- Goals
a - Decide whether each statement agrees with the mremap patch excerpt: (i) the diff changes only one file, (ii) the diff removes more lines than it adds, (iii) the planned follow-up patch would skip uffd VMAs that don't use uffd-wp. Answer yes or no for each and quote the deciding words.
b - Copy everything from "Reviewed-by: Lorenzo Stoakes" down to "this makes sense." in the mremap patch excerpt, substituting "fix" for "patch".

- Provided passage
::::::::::
Reviewed-by: Lorenzo Stoakes <lorenzo.stoakes@...cle.com>

> ---
>
> Once this is queued, I'll send a patch to perform a
> userfaultfd_wp() check, to skip any uffd VMAs that don't mess with uffd-wp.

OK this makes sense.

>
> ---
>  mm/mremap.c | 41 +++++++++++++++++++++++------------------
>  1 file changed, 23 insertions(+), 18 deletions(-)
>
> diff --git a/mm/mremap.c b/mm/mremap.c
> index 9afa8cd524f5f..87849af6682a7 100644
> --- a/mm/mremap.c
> +++ b/mm/mremap.c
> @@ -323,6 +323,25 @@ static inline bool arch_supports_page_table_move(void)
>  }
>  #endif
>
> +static inline bool uffd_supports_page_table_move(struct pagetable_move_control *pmc)
> +{
> +	/*
> +	 * If we are moving a VMA that has uffd-wp registered but with
> +	 * remap events disabled (new VMA will not be registered with uffd), we
> +	 * need to ensure that the uffd-wp state is cleared from all pgtables.
> +	 * This means recursing into lower page tables in move_page_tables().
::::::::::
- Available data
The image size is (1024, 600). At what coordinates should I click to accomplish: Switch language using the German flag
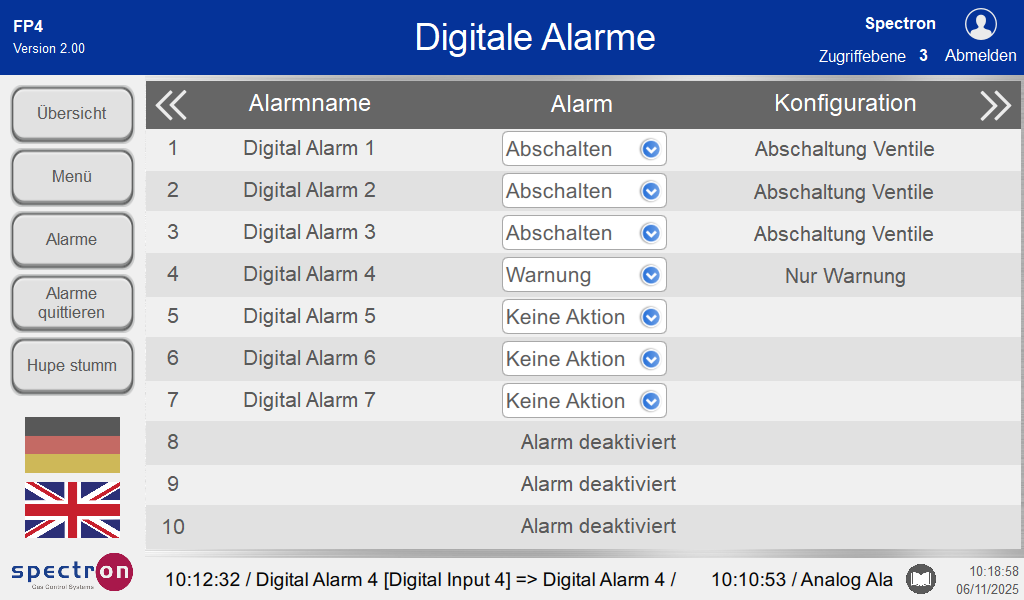pos(72,445)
::::::::::
- Expected answers
a -
(i) Yes: "1 file changed, 23 insertions(+), 18 deletions(-)"
(ii) No: "23 insertions(+), 18 deletions(-)"
(iii) Yes: "to skip any uffd VMAs that don't mess with uffd-wp."

b -
Reviewed-by: Lorenzo Stoakes <lorenzo.stoakes@...cle.com>

> ---
>
> Once this is queued, I'll send a fix to perform a
> userfaultfd_wp() check, to skip any uffd VMAs that don't mess with uffd-wp.

OK this makes sense.